-- Start --

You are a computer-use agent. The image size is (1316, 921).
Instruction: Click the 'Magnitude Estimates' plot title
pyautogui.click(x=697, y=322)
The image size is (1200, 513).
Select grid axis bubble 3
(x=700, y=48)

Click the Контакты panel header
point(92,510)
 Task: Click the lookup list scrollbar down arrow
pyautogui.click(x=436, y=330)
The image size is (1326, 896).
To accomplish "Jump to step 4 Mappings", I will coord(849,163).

-- End --
-- Start --

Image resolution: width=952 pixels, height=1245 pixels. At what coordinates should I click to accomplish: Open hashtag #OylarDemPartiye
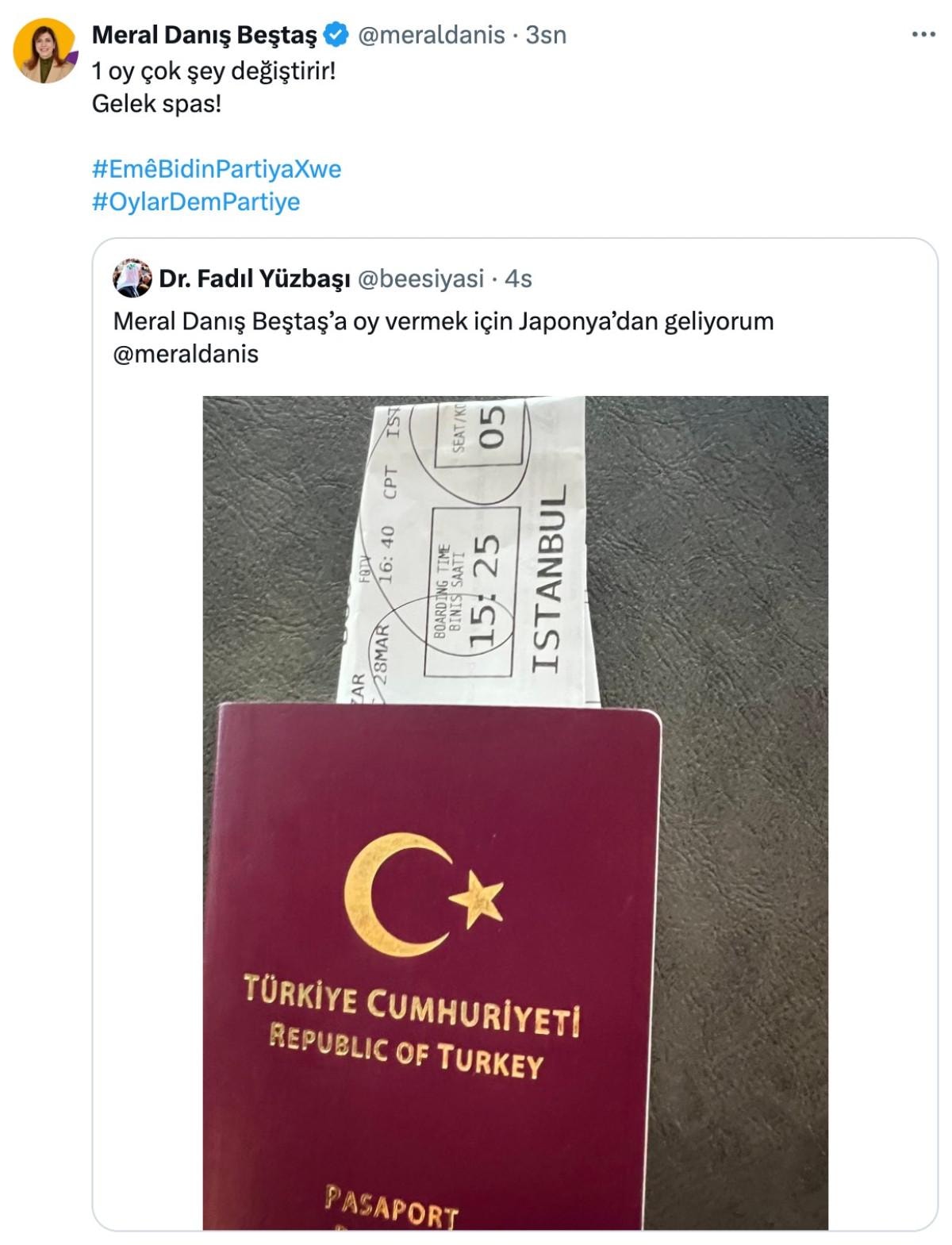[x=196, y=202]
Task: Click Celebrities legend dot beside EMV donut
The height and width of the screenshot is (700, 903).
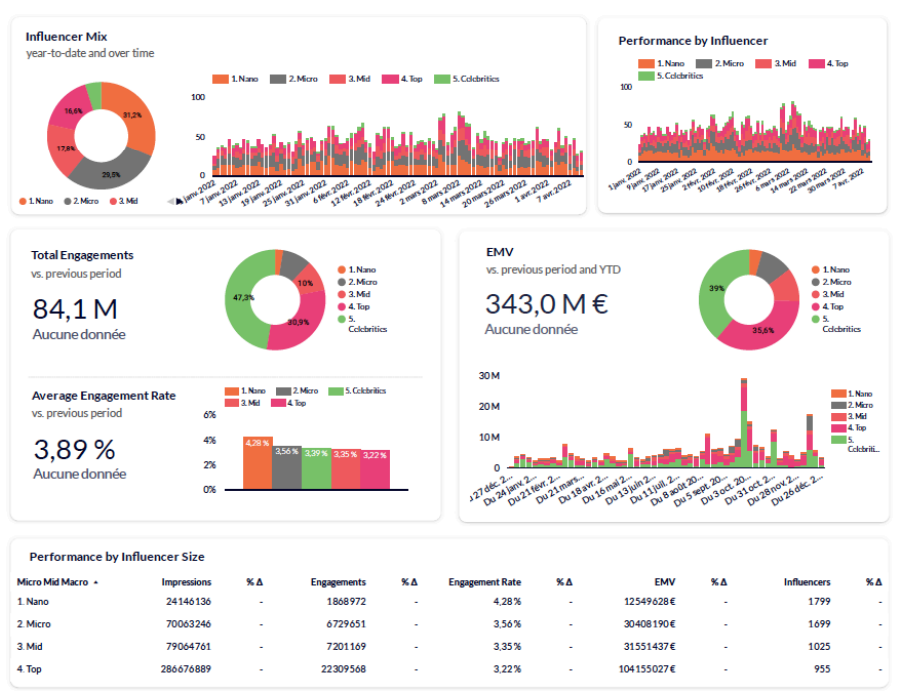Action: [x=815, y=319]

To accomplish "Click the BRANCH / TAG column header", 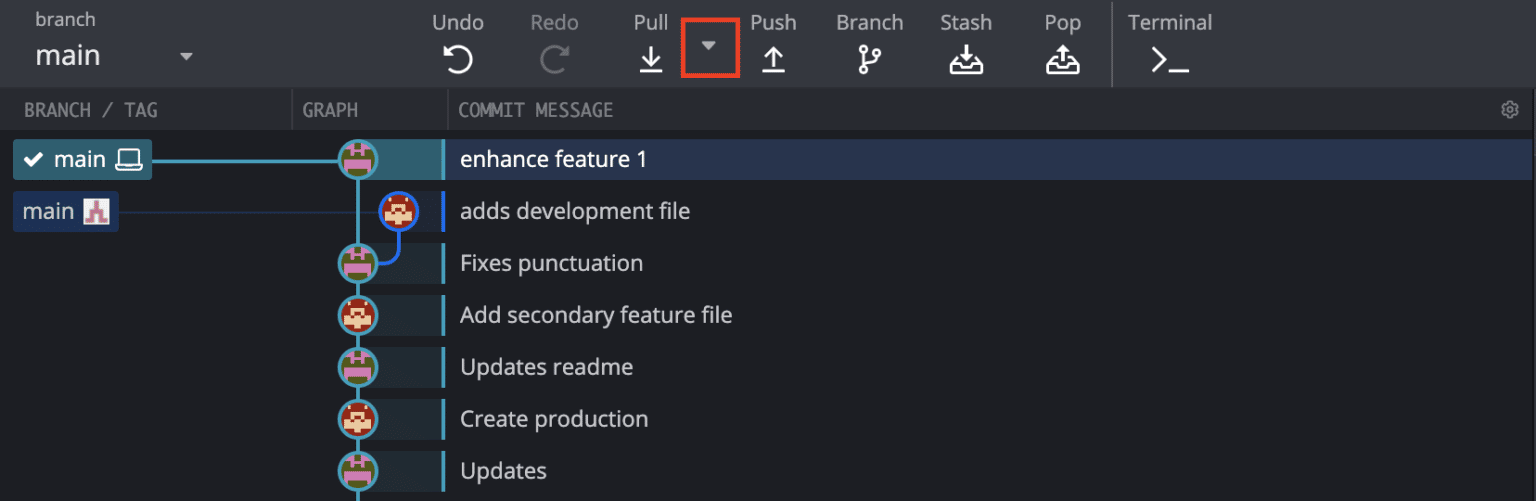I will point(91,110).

-- End --
-- Start --

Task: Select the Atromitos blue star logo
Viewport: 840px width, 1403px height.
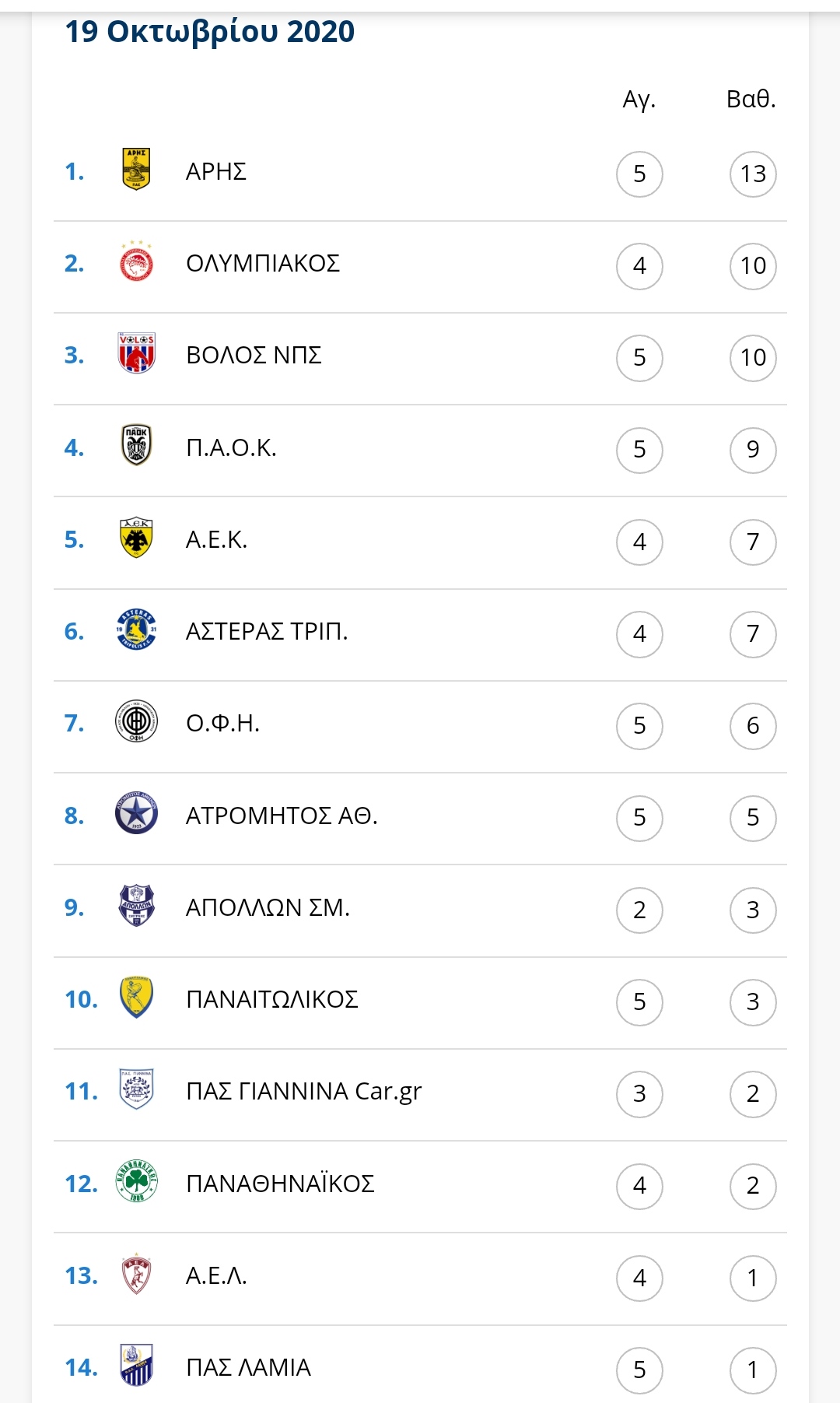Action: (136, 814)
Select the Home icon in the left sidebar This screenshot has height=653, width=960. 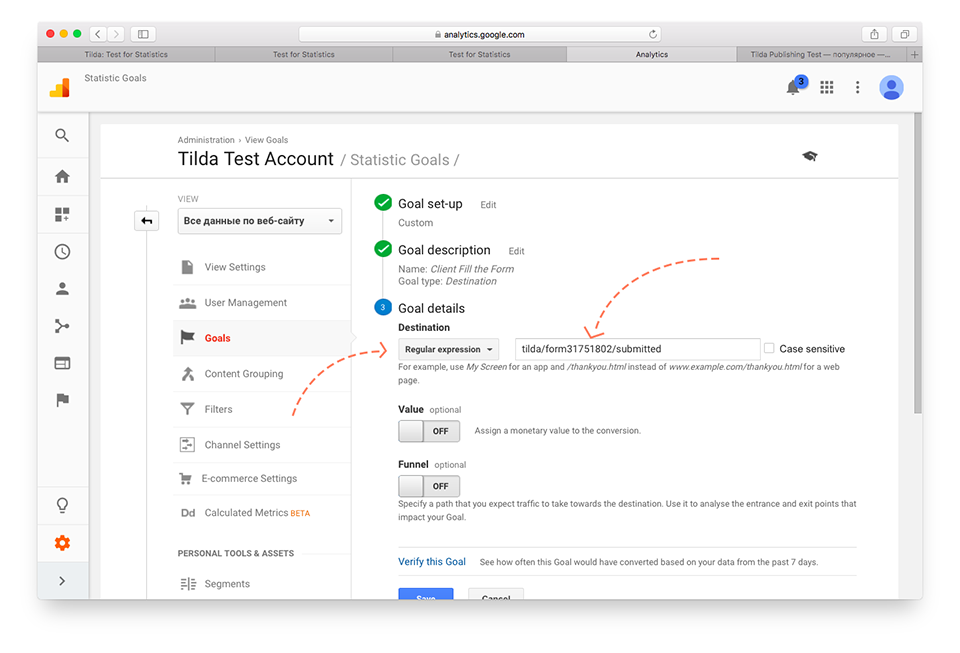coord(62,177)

-- End --

» THE TASK:
Render as a JSON list of strings the lines starting at the line containing "You are a computer-use" and ending at the line containing "point(92,510)", both included. Use one string per line and leave out blank lines.

» WRITTEN SOLUTION:
[
  "You are a computer-use agent. The image size is (1316, 921).",
  "Instruction: Click the 'Magnitude Estimates' plot title",
  "pyautogui.click(x=697, y=322)",
  "The image size is (1200, 513).",
  "Select grid axis bubble 3",
  "(x=700, y=48)",
  "Click the Контакты panel header",
  "point(92,510)"
]